## [Task item]
Once the line containing "At what coordinates" is reached, copy it and every line after it exactly, to the end of the material, without pictures.

## [Exercise material]
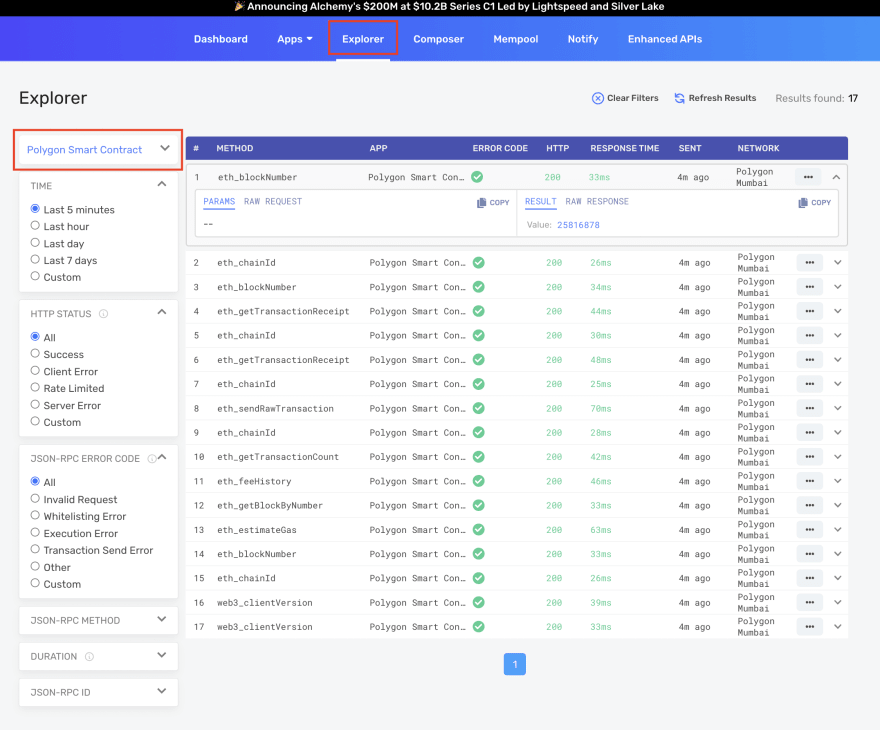
Task: Click the Duration info icon
Action: point(90,657)
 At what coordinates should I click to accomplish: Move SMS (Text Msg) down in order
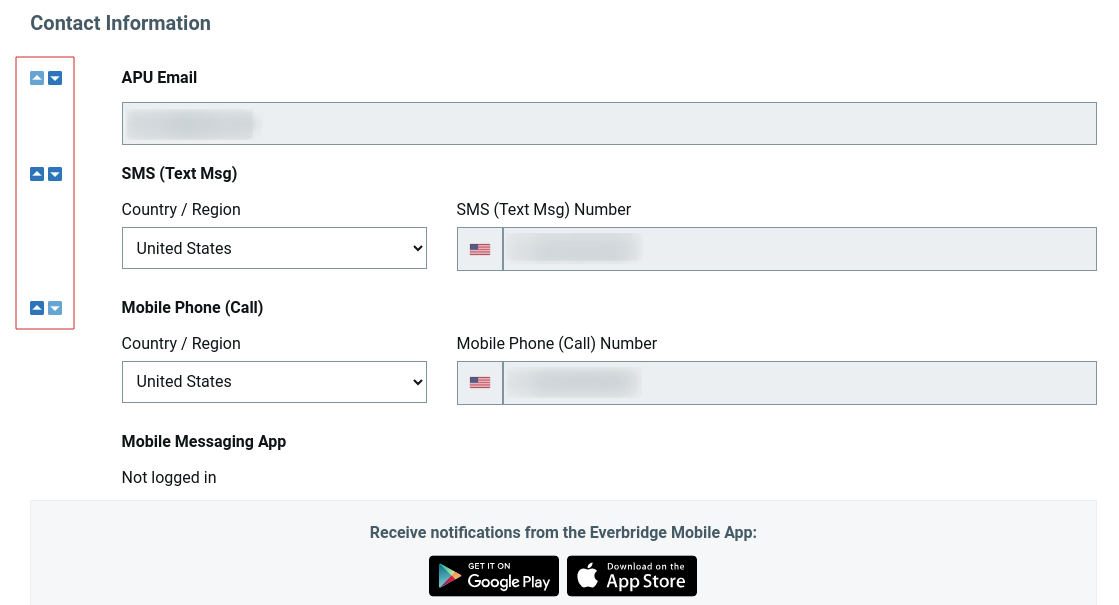click(x=55, y=174)
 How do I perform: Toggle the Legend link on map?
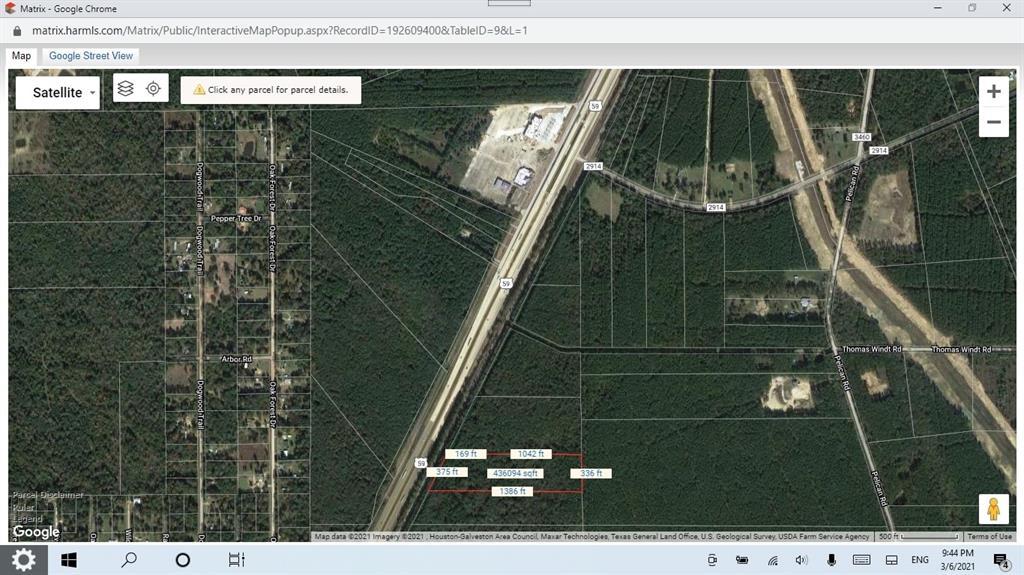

## [Your solution]
 At what coordinates should I click to accomplish: Move SMS (Text Msg) down in order
click(x=55, y=174)
 How do I perform: Toggle the Legend link on map?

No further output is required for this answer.